- [EXERCISES TO COMPLETE]:
- a) List the counts written in capital letters in the counting pattern for the bar in the note-counting passage.
- b) According to the note-counting passage, how many eighth notes are in the entire song?
- c) Return the note-counting passage from "Because this song" up to and including "the notes fall.".

- [PAGE]:
----------------
In whole song I'm counting notes: 1 2 3 4. Because I can see that the shortest note is 1/4. But there is an exception in first measure, last line. There is 1/8 note. When we have 1/8 notes then we are counting: 1 and 2 and 3 and 4 and. The question is: Should I count in such way for all song because I can see at least one 1/8 note? Should I count 1 and 2 and 3 and only in measure with 1/8 notes? How to do it properly? I try to play this song with metronome.
Because this song has simple rhythms and there are only two eighth notes in the entire song there is no need to count the “and” for the entire song but there is nothing wrong with counting all the “ands” if it makes you more comfortable and helps you play the song correctly. Your idea of just counting the “and” for bar 13 is a good one. The rhythm in that bar will then be:
ONE and TWO and three and FOUR AND
The numbers and “ands” in capital letters are where the notes fall.
----------------
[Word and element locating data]
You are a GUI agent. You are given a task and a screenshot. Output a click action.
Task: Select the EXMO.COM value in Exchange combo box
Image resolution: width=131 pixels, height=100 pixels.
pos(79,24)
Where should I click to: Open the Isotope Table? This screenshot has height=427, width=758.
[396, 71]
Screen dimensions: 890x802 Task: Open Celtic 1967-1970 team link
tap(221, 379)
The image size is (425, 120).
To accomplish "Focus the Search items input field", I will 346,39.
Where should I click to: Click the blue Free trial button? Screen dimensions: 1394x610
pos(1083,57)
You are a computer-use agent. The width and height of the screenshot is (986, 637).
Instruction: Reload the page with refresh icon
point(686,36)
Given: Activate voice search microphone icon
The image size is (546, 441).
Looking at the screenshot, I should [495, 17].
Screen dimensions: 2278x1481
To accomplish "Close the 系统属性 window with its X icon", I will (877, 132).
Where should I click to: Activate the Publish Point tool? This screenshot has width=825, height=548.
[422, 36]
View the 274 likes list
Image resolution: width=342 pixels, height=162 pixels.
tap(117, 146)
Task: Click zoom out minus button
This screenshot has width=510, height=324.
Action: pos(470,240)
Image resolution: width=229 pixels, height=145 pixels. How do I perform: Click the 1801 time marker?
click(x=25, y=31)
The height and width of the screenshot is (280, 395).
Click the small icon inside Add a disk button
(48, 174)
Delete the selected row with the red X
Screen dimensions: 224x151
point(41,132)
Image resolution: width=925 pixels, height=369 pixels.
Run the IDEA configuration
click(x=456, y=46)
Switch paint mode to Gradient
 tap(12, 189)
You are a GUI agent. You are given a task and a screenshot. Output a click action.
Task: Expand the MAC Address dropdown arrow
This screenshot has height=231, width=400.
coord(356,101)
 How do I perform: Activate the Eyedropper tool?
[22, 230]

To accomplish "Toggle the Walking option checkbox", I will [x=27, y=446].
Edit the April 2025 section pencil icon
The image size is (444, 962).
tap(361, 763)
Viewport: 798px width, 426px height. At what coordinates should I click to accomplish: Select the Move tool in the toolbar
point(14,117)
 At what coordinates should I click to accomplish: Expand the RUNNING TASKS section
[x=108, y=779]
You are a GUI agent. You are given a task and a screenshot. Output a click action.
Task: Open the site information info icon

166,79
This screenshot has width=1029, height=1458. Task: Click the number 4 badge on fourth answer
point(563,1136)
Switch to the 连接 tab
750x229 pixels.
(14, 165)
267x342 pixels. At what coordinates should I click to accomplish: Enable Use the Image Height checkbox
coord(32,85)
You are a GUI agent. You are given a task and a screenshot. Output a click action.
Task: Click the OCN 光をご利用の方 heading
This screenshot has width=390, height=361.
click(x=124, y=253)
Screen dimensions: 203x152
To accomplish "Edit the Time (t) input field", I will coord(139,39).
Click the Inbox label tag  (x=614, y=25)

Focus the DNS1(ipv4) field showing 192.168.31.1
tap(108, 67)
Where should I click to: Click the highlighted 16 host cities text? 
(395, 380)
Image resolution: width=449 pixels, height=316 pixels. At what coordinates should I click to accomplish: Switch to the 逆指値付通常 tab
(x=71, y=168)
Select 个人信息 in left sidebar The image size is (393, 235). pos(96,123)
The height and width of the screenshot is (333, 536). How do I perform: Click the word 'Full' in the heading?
----------------
- [SOLUTIONS TO THE PROBLEMS]:
- a) ONE, TWO, FOUR, AND

- b) Two

- c)
Because this song has simple rhythms and there are only two eighth notes in the entire song there is no need to count the “and” for the entire song but there is nothing wrong with counting all the “ands” if it makes you more comfortable and helps you play the song correctly. Your idea of just counting the “and” for bar 13 is a good one. The rhythm in that bar will then be:
ONE and TWO and three and FOUR AND
The numbers and “ands” in capital letters are where the notes fall.